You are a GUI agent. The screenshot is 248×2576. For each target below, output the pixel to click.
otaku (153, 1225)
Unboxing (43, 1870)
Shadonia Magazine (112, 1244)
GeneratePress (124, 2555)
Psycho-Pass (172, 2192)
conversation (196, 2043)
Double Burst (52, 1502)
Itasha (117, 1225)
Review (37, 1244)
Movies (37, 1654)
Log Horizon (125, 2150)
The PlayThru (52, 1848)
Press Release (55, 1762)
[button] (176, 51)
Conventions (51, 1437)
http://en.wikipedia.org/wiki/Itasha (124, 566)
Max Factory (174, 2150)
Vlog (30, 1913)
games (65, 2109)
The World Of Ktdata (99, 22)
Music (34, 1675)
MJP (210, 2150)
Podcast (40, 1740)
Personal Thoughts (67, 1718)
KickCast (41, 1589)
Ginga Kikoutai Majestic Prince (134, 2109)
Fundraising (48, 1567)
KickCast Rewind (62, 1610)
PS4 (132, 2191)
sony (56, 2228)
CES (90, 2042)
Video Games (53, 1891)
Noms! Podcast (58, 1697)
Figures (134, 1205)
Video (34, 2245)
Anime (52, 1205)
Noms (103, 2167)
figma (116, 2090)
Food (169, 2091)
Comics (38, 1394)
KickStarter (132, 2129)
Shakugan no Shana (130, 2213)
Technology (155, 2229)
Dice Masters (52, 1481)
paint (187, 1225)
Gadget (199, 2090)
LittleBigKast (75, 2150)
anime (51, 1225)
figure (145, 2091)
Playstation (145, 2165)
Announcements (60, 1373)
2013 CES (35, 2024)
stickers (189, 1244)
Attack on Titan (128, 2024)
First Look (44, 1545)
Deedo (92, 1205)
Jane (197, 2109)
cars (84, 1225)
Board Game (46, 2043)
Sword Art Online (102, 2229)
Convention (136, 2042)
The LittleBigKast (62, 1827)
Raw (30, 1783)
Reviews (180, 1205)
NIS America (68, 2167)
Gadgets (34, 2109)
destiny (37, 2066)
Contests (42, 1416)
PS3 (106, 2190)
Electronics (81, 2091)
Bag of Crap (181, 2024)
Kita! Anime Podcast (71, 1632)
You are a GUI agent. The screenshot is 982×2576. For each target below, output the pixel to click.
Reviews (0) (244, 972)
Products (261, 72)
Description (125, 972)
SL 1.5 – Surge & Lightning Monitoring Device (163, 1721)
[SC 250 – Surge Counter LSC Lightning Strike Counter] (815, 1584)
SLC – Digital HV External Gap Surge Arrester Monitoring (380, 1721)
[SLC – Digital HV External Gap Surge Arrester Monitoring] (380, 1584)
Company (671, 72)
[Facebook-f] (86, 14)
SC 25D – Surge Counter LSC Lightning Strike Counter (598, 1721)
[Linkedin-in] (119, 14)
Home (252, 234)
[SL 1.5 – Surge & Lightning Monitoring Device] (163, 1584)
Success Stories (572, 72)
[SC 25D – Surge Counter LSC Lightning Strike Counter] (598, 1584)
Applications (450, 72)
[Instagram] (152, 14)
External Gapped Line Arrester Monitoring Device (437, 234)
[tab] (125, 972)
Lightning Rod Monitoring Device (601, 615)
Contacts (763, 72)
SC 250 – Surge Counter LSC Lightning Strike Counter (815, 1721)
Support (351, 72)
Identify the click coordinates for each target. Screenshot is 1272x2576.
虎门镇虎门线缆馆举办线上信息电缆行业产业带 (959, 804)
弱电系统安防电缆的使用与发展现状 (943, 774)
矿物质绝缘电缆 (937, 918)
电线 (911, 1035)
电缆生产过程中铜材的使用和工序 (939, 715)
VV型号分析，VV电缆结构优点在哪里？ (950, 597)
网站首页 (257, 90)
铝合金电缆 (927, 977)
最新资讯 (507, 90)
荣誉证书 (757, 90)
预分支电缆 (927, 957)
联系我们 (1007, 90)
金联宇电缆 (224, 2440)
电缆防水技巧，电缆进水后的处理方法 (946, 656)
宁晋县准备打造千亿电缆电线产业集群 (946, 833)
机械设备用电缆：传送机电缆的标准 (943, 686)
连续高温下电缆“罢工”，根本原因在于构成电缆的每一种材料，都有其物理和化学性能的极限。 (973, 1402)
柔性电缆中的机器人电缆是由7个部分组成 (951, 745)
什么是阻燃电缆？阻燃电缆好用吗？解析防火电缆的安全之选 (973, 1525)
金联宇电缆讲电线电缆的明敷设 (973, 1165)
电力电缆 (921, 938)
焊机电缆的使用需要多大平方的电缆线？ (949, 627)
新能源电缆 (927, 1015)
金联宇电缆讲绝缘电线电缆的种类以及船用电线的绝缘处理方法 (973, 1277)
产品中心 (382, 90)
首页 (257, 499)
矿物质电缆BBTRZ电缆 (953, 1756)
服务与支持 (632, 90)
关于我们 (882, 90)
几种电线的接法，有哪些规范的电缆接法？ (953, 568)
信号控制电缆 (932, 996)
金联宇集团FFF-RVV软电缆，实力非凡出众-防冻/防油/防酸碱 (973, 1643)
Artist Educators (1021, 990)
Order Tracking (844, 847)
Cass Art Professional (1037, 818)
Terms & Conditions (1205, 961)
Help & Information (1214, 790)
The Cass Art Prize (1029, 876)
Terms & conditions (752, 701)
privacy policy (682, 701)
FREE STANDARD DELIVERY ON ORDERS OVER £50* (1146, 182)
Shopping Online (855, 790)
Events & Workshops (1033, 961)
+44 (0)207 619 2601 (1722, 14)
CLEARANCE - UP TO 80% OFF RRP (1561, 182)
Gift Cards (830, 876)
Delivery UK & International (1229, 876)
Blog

□ □ □ □ □ □ □

» **Your instructions**
From the top of the material above, please transcribe each line exactly. Include the line with "Success Stories (572, 72)" and end there.

» **Response area**
You are a GUI agent. The screenshot is 248×2576. For each target below, output the pixel to click.
otaku (153, 1225)
Unboxing (43, 1870)
Shadonia Magazine (112, 1244)
GeneratePress (124, 2555)
Psycho-Pass (172, 2192)
conversation (196, 2043)
Double Burst (52, 1502)
Itasha (117, 1225)
Review (37, 1244)
Movies (37, 1654)
Log Horizon (125, 2150)
The PlayThru (52, 1848)
Press Release (55, 1762)
[button] (176, 51)
Conventions (51, 1437)
http://en.wikipedia.org/wiki/Itasha (124, 566)
Max Factory (174, 2150)
Vlog (30, 1913)
games (65, 2109)
The World Of Ktdata (99, 22)
Music (34, 1675)
MJP (210, 2150)
Podcast (40, 1740)
Personal Thoughts (67, 1718)
KickCast (41, 1589)
Ginga Kikoutai Majestic Prince (134, 2109)
Fundraising (48, 1567)
KickCast Rewind (62, 1610)
PS4 (132, 2191)
sony (56, 2228)
CES (90, 2042)
Video Games (53, 1891)
Noms! Podcast (58, 1697)
Figures (134, 1205)
Video (34, 2245)
Anime (52, 1205)
Noms (103, 2167)
figma (116, 2090)
Food (169, 2091)
Comics (38, 1394)
KickStarter (132, 2129)
Shakugan no Shana (130, 2213)
Technology (155, 2229)
Dice Masters (52, 1481)
paint (187, 1225)
Gadget (199, 2090)
LittleBigKast (75, 2150)
anime (51, 1225)
figure (145, 2091)
Playstation (145, 2165)
Announcements (60, 1373)
2013 CES (35, 2024)
stickers (189, 1244)
Attack on Titan (128, 2024)
First Look (44, 1545)
Deedo (92, 1205)
Jane (197, 2109)
cars (84, 1225)
Board Game (46, 2043)
Sword Art Online (102, 2229)
Convention (136, 2042)
The LittleBigKast (62, 1827)
Raw (30, 1783)
Reviews (180, 1205)
NIS America (68, 2167)
Gadgets (34, 2109)
destiny (37, 2066)
Contests (42, 1416)
PS3 (106, 2190)
Electronics (81, 2091)
Bag of Crap (181, 2024)
Kita! Anime Podcast (71, 1632)
You are a GUI agent. The screenshot is 982×2576. For each target below, output the pixel to click.
Reviews (0) (244, 972)
Products (261, 72)
Description (125, 972)
SL 1.5 – Surge & Lightning Monitoring Device (163, 1721)
[SC 250 – Surge Counter LSC Lightning Strike Counter] (815, 1584)
SLC – Digital HV External Gap Surge Arrester Monitoring (380, 1721)
[SLC – Digital HV External Gap Surge Arrester Monitoring] (380, 1584)
Company (671, 72)
[Facebook-f] (86, 14)
SC 25D – Surge Counter LSC Lightning Strike Counter (598, 1721)
[Linkedin-in] (119, 14)
Home (252, 234)
[SL 1.5 – Surge & Lightning Monitoring Device] (163, 1584)
Success Stories (572, 72)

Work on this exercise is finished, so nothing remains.